There are still a few electronics upgrades that are going to be required before the robot is reliably able to walk anywhere. Each of the motors needs a capacitor in series to ensure that current spikes don’t reset the microcontrollers. If that doesn’t work, then the next step will be to provide separate power supplies to the boards and motors.

What has worked

By and large the statics of the mechanical design are ok. The final 3D printed designs are holding. The electronics works. The backbone and footboard improved the reliability immensely. The simple networking worked alright, though its function was very limited.

The machine does push-ups, which is proof that it works.

What hasn’t worked

The power to the motors has been a problem. Either I underspecified them, or they’re just not getting enough power through the circuit boards. It might also be the bench power supply that’s just not up to the job of delivering enough current quickly.

There is a long list of failed prototypes. See the diary chapter of my final project report for the gory details. The 3D printed parts have had to be redesigned and reprinted several times. The wooden frame is flexing and will eventually fail.

The software had to be redesigned several times. The first attempts at using a sophisticated servo control library that would have made it possible to drive three motors had to be abandonned, though I think that decision may have been a bit hasty, so I might come back to this library again later.

The robot cannot stand the way I had envisaged. I wanted to make a machine to walk in an alternating tripod gait, but there just isn’t enough power in three servos to hold the machine stead, and the centre of mass is not where it needs to be, so the legs are unevenly loaded and the robot doesn’t stand up straight on only three legs.

What questions need to be resolved

The unknown about the current draw into the servo motors is the immediate question that needs an answer. The experiment with the capacitor will tell a lot.

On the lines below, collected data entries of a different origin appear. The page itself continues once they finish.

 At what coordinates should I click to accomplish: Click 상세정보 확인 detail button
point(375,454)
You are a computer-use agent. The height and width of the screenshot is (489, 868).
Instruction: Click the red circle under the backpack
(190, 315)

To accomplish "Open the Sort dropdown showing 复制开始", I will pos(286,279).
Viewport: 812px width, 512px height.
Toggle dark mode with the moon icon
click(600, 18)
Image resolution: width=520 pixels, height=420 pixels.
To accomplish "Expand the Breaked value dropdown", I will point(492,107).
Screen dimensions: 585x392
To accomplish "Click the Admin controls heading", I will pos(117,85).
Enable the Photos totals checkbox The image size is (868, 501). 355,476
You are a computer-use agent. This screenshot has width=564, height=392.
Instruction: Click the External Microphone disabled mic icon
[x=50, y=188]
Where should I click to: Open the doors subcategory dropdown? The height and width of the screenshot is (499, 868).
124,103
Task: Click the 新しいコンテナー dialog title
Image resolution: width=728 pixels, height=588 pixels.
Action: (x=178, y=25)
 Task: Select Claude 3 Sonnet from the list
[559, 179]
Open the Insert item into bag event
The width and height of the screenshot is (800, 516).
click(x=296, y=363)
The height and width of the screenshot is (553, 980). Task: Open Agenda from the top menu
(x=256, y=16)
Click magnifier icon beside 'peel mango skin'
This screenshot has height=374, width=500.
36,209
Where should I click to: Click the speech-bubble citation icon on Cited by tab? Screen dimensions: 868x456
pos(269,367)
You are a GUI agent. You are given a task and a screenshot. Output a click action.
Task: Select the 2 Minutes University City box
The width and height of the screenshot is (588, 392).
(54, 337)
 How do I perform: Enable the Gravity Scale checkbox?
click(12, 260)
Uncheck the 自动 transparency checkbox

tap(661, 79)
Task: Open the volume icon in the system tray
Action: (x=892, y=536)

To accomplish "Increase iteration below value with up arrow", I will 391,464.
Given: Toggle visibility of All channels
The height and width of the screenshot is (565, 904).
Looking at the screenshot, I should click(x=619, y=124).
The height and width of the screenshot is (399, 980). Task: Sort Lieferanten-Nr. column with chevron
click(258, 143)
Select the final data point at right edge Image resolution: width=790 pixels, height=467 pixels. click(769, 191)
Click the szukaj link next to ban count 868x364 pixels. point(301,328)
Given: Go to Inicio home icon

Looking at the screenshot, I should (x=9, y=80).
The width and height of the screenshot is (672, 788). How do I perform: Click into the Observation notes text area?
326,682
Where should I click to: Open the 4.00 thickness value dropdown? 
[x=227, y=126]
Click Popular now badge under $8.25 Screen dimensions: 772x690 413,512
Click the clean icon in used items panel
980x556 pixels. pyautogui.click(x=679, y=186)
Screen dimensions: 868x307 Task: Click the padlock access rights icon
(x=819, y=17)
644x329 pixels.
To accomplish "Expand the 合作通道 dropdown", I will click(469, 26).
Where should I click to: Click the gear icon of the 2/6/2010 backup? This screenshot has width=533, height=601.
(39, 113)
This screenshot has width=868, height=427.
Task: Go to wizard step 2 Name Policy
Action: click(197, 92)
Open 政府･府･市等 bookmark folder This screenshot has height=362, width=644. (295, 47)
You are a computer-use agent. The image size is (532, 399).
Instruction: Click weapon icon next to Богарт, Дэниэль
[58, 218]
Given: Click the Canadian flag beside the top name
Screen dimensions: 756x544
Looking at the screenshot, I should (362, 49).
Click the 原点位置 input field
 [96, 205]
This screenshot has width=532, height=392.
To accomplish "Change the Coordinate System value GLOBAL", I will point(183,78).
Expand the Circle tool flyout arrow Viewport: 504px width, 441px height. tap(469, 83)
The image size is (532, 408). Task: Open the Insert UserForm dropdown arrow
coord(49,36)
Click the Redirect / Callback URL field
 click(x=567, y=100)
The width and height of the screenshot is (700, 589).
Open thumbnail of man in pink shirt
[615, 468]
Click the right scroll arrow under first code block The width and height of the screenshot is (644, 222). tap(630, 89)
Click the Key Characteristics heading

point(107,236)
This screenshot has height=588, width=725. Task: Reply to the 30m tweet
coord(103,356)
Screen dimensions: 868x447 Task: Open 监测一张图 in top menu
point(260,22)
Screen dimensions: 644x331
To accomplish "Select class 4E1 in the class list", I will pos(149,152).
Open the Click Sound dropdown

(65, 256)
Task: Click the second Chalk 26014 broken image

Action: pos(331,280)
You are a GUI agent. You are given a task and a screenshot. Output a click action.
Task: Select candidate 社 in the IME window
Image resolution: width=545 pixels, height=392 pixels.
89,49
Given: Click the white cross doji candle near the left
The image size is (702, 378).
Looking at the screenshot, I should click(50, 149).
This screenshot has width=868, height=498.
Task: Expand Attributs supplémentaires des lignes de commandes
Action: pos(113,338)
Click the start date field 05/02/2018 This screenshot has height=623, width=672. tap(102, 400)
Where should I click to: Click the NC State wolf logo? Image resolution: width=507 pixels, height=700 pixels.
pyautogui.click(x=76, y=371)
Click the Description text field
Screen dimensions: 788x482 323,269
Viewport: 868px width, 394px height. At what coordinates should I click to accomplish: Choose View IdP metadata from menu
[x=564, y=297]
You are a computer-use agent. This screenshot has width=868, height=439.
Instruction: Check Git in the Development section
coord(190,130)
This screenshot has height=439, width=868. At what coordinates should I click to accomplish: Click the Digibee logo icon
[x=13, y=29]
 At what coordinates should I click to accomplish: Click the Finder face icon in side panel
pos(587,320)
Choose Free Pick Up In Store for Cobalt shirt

The second big question is how to coordinate the one-leg-at-a-time gait. It will mean adjusting the sweep angle to make sure the legs don’t collide. That will required some experimentation.

What will happen when

Here are the steps that need absolutely to be done:

  1. Capacitors on the motors
  2. SoftwareSerial protocol needs to be set up
  3. Reprogram leg motors to separate “sweep” and “lift”
  4. Work out maximum sweep angles
  5. Make the microswitch end effectors work
  6. Sort out the coordination of the one-leg-at-a-time gait and the programming of the controller
  7. Finish documentation
  8. Celebrate
  9. Present (in Jan)

Time plan

With everything else that went on this summer, it was not possible to get back to the robot after the last minute rush that happened before the June deadline. I was only able to get back to working on my final project in early September. I divided up the rest of the project into small pieces to be sure that I could get everything done on time. Here is a Gantt Chart showing the steps that remain to do and an approximate time frame to aim for.

What have I learned

I was never really expecting it all to “just work”. That’s for sure. It didn’t disappoint. The journey here has been as important as the result.

I knew there were some unknowns in my design, and in retrospect, some more time spent analysing the forces required in my design so that I could specify the servo motors properly and design the shoulder parts more robustly, would have helped a lot.

I learned a lot about electronics. The exercises in the FabAcademy prepared me for the design and implementation, but the problems that came up outside the curriculum, as it were, such as the power considerations and that a microcontroller can be powered by the voltage on a serial line, were unexpecteds.

I learned a lot about documentation. This summer has been a nightmare of multitasking, and it simply wouldn’t have been possible to keep this project going if I hadn’t documented as I went along. The lessons learned at each step of the way would have had to be repeatedly relearned.

And finally I learned not to hesitate to ask for help. Dr Google is pretty good at the simple stuff, but when it got challenging, it was the FabLab staff that made the difference. Thanks to you all.